Roy T. Fielding (fielding@avron.ics.uci.edu)
Thu, 30 Nov 1995 21:12:33 -0800


>> > 1. The use of ## for special anchors seems reasonable.
>>
>> Use of more than one "#" character is illegal and not desirable
>> in the current URI syntax.
>
> It's an interresting point here. Let's see this quote from RFC 1808
> (by R. Fielding):
>
> |2.4.1. Parsing the Fragment Identifier
> |
> | If the parse string contains a crosshatch "#" character, then the
> | substring after the first (left-most) crosshatch "#" and up to the
> | end of the parse string is the <fragment> identifier.
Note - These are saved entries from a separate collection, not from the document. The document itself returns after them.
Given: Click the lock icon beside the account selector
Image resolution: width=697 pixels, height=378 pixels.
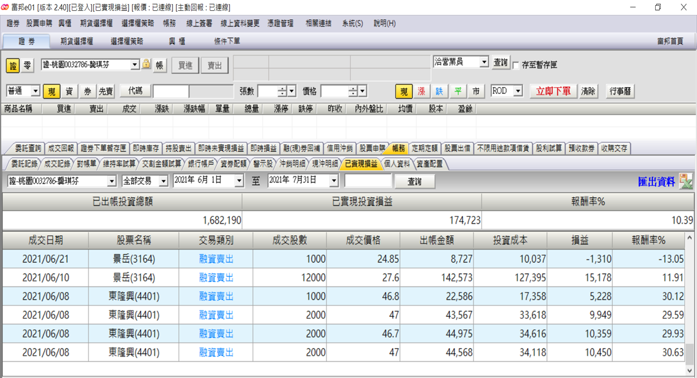Looking at the screenshot, I should coord(146,64).
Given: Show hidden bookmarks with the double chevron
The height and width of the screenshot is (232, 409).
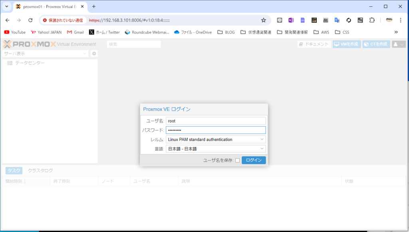Looking at the screenshot, I should click(x=396, y=32).
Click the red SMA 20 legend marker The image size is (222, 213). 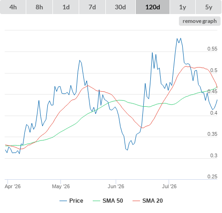click(136, 201)
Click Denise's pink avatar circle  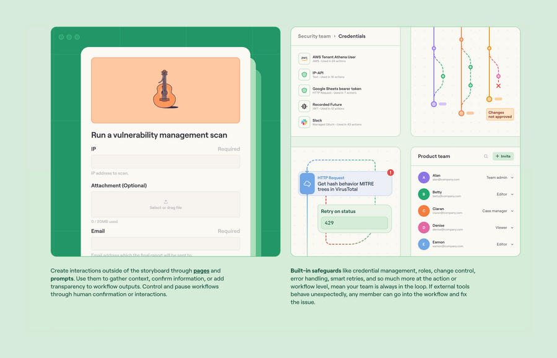pyautogui.click(x=423, y=227)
If the
> | crosshatch is the last character, or no crosshatch is present, then
> | the fragment identifier is empty. The matched substring, including
> | the crosshatch character, is removed from the parse string before
> | continuing.
> |
> | Note that the fragment identifier is not considered part of the URL.
> | However, since it is often attached to the URL, parsers must be able
> | to recognize and set aside fragment identifiers as part of the
> | process.
> |
>
> It states clearly 'the first (left-most) crosshatch "#" and up to the
> end of the parse string is the <fragment> identifier'. This _does_ imply
> that there are more '#' characters than one ... Why say ``leftmost "#"
> character'' if there is only one allowed ? -- Mirsad

Because I believe in robust parsing. Look at the BNF (also in RFC 1808).
There is no conflict between the two, and the BNF does not allow "#"
anywhere but immediately preceding the fragment. Some would call this
weasel wording, but I call it good design. ;-)

...Roy T. Fielding
Department of Information & Computer Science (fielding@ics.uci.edu)
University of California, Irvine, CA 92717-3425 fax:+1(714)824-4056
http://www.ics.uci.edu/~fielding/